--- Data supplied ---
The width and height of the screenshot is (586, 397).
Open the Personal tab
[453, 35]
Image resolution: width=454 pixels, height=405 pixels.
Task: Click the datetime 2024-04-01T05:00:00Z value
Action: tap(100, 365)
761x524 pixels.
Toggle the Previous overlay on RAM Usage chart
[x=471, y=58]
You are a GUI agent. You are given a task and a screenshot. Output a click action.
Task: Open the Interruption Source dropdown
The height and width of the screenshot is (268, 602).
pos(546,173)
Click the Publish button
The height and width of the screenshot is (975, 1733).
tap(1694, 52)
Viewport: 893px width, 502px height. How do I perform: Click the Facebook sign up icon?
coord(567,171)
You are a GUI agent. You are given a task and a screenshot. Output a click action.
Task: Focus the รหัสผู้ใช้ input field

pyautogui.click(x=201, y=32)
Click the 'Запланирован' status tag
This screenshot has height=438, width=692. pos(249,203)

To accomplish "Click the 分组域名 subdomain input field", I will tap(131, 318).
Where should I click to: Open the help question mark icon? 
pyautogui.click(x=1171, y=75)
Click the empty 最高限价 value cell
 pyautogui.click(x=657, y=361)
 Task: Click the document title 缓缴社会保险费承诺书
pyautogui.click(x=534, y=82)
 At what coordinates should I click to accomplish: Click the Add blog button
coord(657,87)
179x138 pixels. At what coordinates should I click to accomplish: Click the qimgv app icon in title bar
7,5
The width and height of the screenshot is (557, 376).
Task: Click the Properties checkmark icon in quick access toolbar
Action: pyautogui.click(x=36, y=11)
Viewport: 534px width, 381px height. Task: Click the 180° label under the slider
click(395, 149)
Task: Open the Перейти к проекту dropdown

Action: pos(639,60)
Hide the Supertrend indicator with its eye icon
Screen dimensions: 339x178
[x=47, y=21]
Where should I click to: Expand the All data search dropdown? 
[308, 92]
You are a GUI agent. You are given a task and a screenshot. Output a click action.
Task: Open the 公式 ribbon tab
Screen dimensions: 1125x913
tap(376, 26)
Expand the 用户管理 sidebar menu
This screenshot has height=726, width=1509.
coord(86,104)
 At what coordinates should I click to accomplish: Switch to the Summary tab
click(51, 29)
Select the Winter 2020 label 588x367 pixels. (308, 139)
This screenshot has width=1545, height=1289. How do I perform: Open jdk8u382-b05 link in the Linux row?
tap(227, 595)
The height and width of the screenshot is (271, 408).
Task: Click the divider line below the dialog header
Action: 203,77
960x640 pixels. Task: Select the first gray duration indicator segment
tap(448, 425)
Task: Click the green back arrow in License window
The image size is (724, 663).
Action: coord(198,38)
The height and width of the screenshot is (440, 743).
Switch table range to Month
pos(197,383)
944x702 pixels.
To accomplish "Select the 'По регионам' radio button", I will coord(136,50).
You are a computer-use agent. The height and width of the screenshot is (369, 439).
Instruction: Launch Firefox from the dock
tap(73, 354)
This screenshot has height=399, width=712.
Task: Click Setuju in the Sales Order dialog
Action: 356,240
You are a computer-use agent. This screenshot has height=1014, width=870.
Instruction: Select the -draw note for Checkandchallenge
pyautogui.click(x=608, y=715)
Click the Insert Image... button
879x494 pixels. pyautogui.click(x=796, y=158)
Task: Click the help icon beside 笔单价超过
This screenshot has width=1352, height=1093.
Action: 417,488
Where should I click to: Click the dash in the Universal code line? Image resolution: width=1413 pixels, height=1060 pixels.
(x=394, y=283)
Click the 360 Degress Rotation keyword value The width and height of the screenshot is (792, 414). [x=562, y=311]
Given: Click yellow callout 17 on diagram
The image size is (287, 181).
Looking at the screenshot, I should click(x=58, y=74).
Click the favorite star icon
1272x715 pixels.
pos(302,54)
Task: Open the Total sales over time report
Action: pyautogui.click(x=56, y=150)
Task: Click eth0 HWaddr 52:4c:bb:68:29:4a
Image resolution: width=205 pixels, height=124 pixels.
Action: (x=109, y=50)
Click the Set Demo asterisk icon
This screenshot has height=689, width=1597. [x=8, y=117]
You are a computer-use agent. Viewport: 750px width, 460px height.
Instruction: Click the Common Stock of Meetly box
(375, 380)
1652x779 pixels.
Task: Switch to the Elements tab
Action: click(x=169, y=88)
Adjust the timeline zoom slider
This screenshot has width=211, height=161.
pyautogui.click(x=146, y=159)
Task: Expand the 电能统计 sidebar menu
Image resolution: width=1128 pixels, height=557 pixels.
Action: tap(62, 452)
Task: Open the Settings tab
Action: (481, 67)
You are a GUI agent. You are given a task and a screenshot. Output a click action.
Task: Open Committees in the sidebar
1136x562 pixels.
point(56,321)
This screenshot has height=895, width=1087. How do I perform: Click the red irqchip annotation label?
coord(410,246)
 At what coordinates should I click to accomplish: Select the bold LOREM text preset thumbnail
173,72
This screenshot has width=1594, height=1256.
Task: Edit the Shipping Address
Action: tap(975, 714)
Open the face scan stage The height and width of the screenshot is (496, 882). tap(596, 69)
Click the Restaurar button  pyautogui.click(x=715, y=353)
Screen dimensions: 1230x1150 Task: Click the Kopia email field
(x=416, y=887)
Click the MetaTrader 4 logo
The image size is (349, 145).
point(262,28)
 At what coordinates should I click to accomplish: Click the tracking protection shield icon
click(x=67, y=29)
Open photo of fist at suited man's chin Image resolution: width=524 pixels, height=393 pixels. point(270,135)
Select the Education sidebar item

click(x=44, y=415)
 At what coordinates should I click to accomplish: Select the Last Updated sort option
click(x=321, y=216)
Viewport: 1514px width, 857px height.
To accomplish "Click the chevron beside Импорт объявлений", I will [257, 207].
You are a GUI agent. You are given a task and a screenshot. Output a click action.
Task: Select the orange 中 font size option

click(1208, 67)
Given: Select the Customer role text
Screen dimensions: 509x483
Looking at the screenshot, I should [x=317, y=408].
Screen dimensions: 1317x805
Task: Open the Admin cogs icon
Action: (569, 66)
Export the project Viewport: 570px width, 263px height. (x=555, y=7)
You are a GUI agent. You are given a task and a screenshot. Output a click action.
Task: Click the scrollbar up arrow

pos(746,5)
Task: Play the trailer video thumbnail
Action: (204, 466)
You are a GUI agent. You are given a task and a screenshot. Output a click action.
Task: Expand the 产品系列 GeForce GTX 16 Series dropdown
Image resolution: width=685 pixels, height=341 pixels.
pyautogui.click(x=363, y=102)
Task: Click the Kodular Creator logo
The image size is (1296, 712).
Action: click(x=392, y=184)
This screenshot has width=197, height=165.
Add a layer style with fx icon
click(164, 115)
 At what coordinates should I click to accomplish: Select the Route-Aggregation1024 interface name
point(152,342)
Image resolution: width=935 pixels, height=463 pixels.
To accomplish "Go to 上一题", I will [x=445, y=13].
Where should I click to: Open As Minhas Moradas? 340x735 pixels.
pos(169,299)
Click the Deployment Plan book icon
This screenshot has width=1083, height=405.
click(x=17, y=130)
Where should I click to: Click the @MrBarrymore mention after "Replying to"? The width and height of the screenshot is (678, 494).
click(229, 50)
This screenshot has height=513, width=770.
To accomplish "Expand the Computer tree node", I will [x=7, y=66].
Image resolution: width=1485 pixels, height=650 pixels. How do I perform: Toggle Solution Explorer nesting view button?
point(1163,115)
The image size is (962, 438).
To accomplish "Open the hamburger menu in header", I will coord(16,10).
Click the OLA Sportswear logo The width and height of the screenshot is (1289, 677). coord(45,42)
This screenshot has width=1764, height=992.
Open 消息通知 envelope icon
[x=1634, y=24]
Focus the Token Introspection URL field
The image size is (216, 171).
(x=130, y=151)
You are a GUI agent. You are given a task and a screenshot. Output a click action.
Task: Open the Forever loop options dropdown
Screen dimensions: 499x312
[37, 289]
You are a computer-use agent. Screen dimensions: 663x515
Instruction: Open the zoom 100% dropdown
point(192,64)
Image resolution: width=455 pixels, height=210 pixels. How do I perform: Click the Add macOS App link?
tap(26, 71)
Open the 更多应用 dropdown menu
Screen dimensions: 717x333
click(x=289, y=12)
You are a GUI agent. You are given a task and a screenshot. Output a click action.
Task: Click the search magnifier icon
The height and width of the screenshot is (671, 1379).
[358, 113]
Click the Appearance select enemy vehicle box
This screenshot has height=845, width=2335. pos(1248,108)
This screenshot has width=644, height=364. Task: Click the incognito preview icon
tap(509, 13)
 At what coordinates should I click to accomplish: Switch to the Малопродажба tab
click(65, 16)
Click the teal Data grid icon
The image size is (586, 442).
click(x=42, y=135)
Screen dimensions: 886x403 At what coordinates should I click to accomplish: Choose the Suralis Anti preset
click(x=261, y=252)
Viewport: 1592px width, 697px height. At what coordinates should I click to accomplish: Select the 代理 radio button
---
** Challenge **
Repeat the listing from its first line through the line containing "[x=471, y=58]", including both of those lines, character for character.

** Response **
The width and height of the screenshot is (586, 397).
Open the Personal tab
[453, 35]
Image resolution: width=454 pixels, height=405 pixels.
Task: Click the datetime 2024-04-01T05:00:00Z value
Action: tap(100, 365)
761x524 pixels.
Toggle the Previous overlay on RAM Usage chart
[x=471, y=58]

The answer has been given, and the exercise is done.